Load-bearing premise
The images produced by depth estimation, reprojection, inpainting, and translation are close enough in geometry and appearance to real multi-modal captures that fine-tuning on them produces genuine generalization rather than overfitting to synthesis artifacts.
What would settle it
Fine-tuned matching networks show no accuracy improvement, or show degraded performance, when evaluated on held-out real multi-modal image pairs captured by actual sensors.
Figures
read the original abstract
Multi-modal image matching is essential for visual localization and multi-sensor fusion, but it is hindered by the scarcity of large-scale training data with precise geometric annotations. Existing real-world datasets suffer from prohibitive costs, limited scene diversity, and errors in SfM-MVS pipelines, while synthetic methods struggle to maintain 3D geometric consistency or achieve photorealistic appearance. To address this, we propose AnyMatch, a novel framework that leverages abundant, easily accessible single-view images at minimal cost to generate rich multi-modal training data. AnyMatch integrates monocular depth estimation, 3D reprojection, diffusion-based inpainting, and crossmodal image translation to synthesize multi-view, multi-modal image pairs with 3D geometric fidelity. Crucially, our method provides annotations that strictly adhere to 3D geometric consistency through explicit 3D reprojection, avoiding SfM-MVS error accumulation. Furthermore, AnyMatch offers strong scalability, enabling controllable scene diversity and annotation difficulty via adjustable input and camera parameters. We construct Any-syn, a large-scale synthetic multi-modal dataset using AnyMatch. Experimental results show that matching networks (e.g., LoFTR, EDM, RoMa) fine-tuned on Any-syn achieve substantial performance gains on multi-modal benchmarks, exhibiting superior generalization and robustness compared to models trained on existing data.
Editorial analysis
A structured set of objections, weighed in public.
Referee Report
Summary. The paper introduces AnyMatch, a pipeline that generates large-scale synthetic multi-modal image pairs and correspondences from single-view images by combining monocular depth estimation, 3D reprojection, diffusion-based inpainting, and cross-modal translation. It constructs the Any-syn dataset and reports that fine-tuning standard matching networks (LoFTR, EDM, RoMa) on Any-syn yields substantial gains in performance, generalization, and robustness on multi-modal benchmarks relative to models trained on existing real or synthetic data. The central selling point is that the generated annotations maintain strict 3D geometric consistency via explicit reprojection while offering controllable scale and diversity at low cost.
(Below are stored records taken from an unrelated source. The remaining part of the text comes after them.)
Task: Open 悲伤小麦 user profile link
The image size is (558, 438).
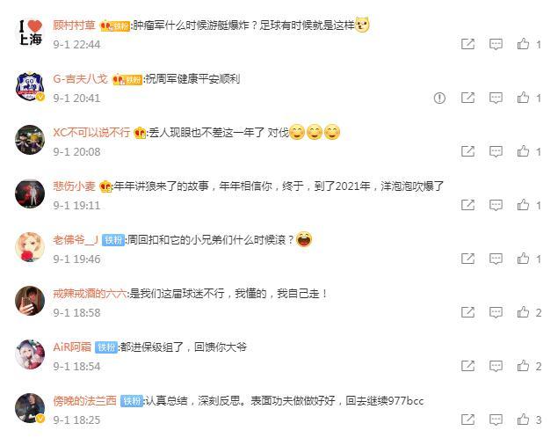Action: pyautogui.click(x=74, y=186)
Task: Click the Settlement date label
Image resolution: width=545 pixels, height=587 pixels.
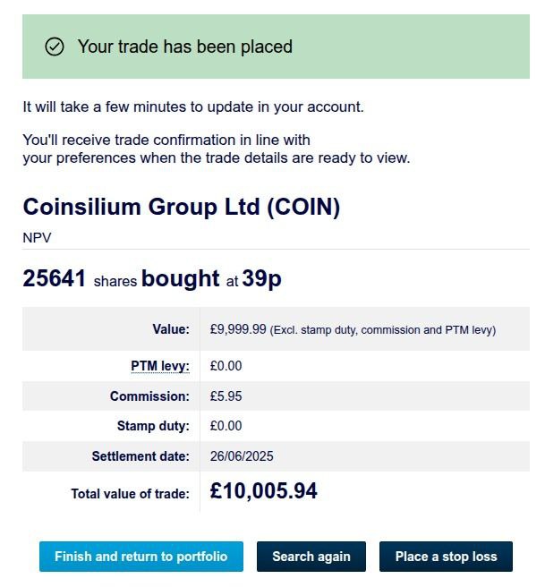Action: point(141,456)
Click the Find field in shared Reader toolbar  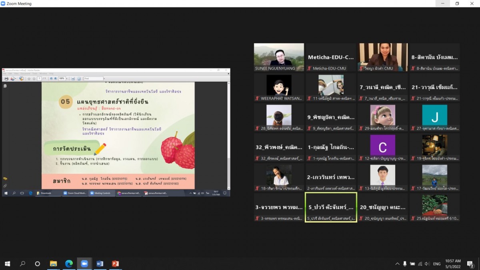[x=94, y=78]
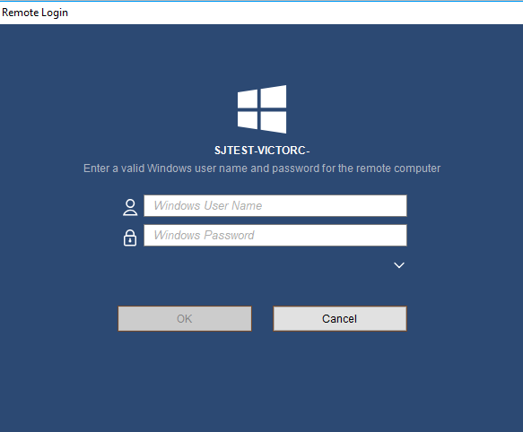Screen dimensions: 523x432
Task: Click the user silhouette icon
Action: [x=130, y=208]
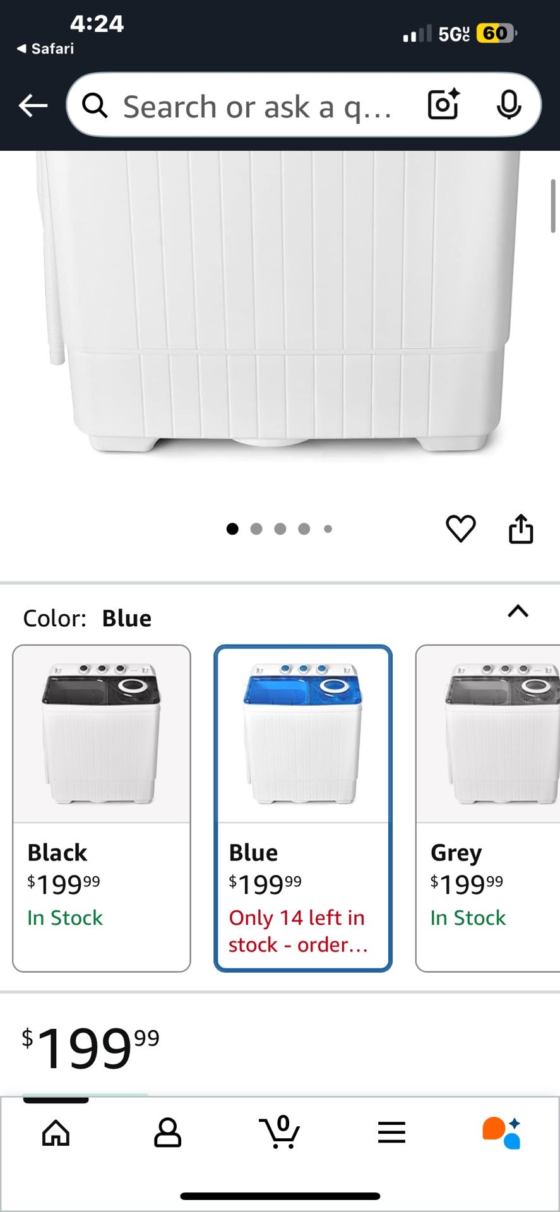Return to Safari via status bar link
Screen dimensions: 560x1212
(x=45, y=49)
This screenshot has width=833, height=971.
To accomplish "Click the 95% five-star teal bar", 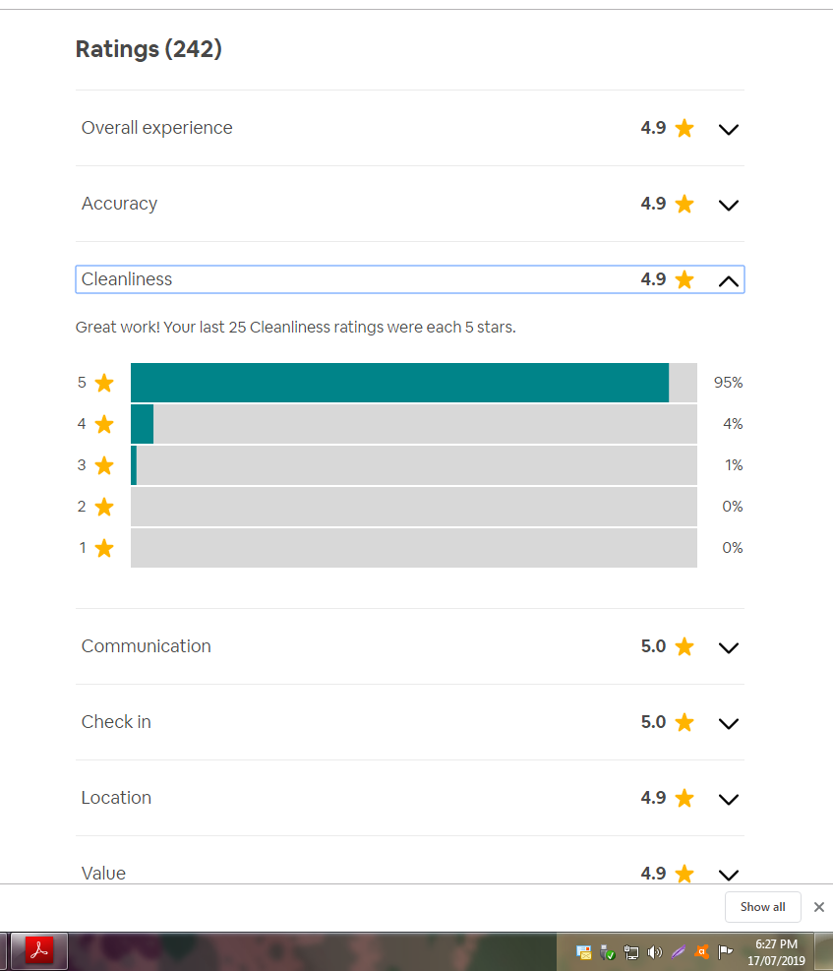I will pos(399,383).
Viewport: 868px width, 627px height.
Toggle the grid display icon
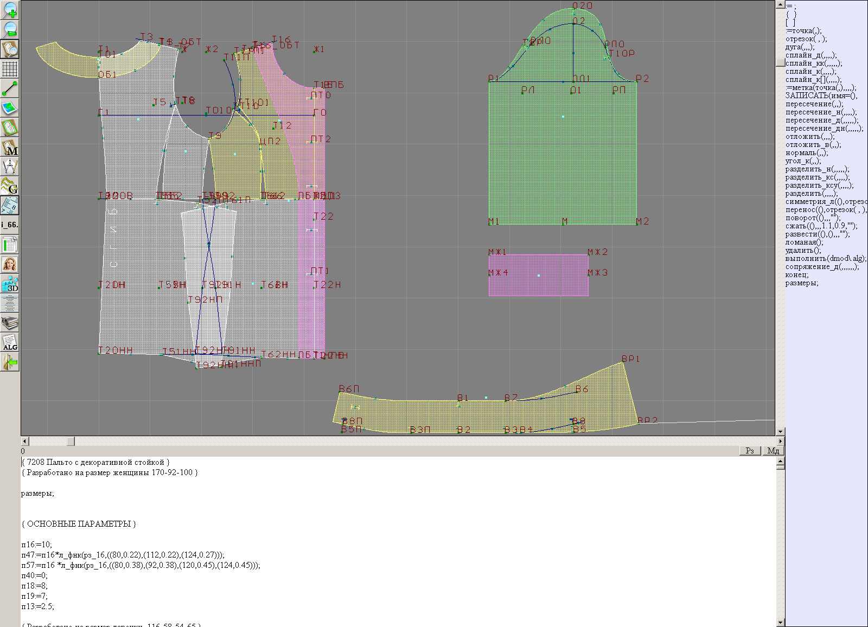coord(10,69)
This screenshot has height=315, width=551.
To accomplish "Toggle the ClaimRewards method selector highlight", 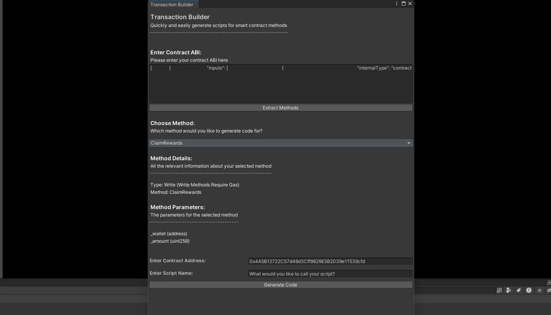I will pyautogui.click(x=280, y=143).
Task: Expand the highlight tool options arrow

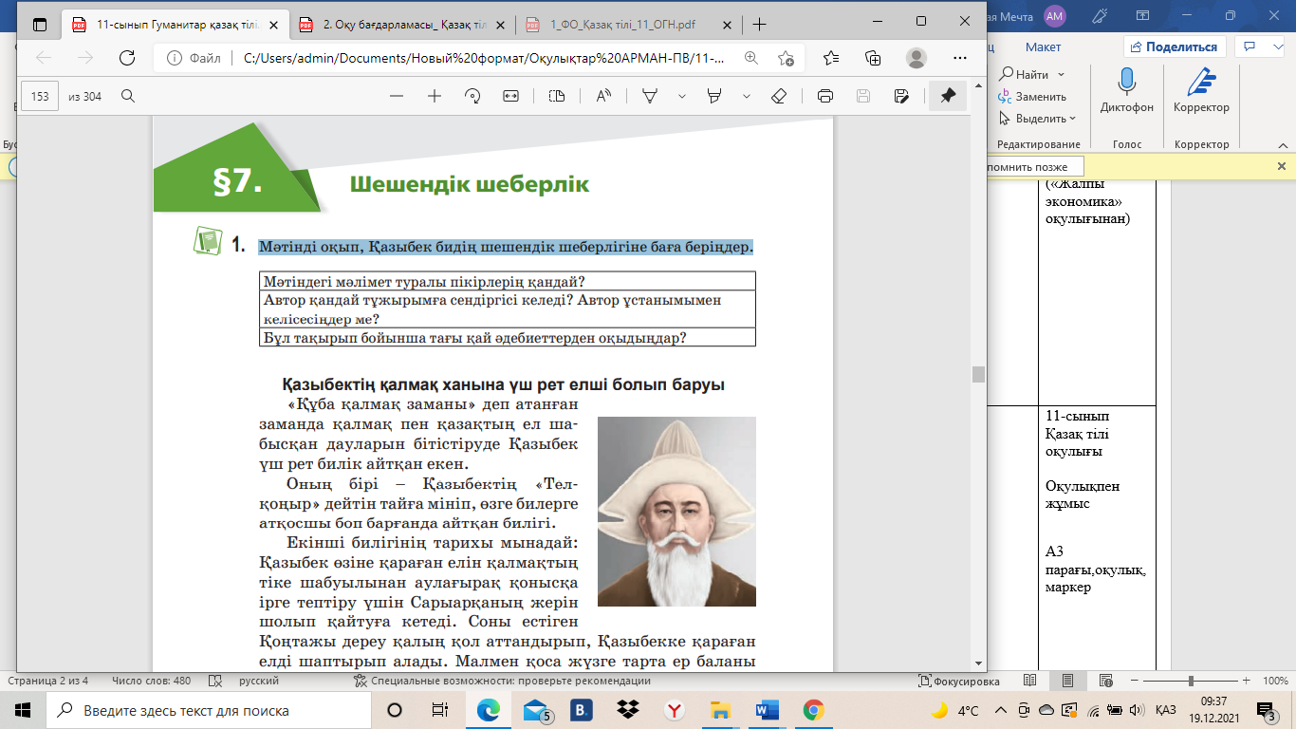Action: [x=747, y=96]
Significance. If the synthesized data truly delivers geometric fidelity and appearance distributions that support genuine generalization rather than artifact overfitting, the work would be significant: it offers a scalable route to training data that bypasses the cost and error accumulation of real SfM-MVS pipelines. The controllability of scene diversity and annotation difficulty via input parameters is a concrete practical strength.
major comments (3)
- [Abstract, §3] Abstract and §3 (Method description): The repeated claim that annotations 'strictly adhere to 3D geometric consistency through explicit 3D reprojection, avoiding SfM-MVS error accumulation' is load-bearing for the central argument that Any-syn is superior to real data. However, the pipeline begins with monocular depth estimation; any depth error (known to reach 10-30% under domain shift) propagates directly into the reprojected correspondences. The manuscript provides no quantitative bound on reprojection error induced by the depth estimator, nor a comparison against real SfM baselines on the same scenes.
- [§4] §4 (Experiments): The abstract and results section assert 'substantial performance gains' and 'superior generalization' for networks fine-tuned on Any-syn, yet the provided description contains no numerical values for the key metrics (e.g., AUC@5°, mAA, or matching score), no statistical significance tests, and no ablation isolating the contribution of geometric consistency versus appearance translation. Without these, it is impossible to verify that gains arise from the claimed 3D fidelity rather than synthesis artifacts.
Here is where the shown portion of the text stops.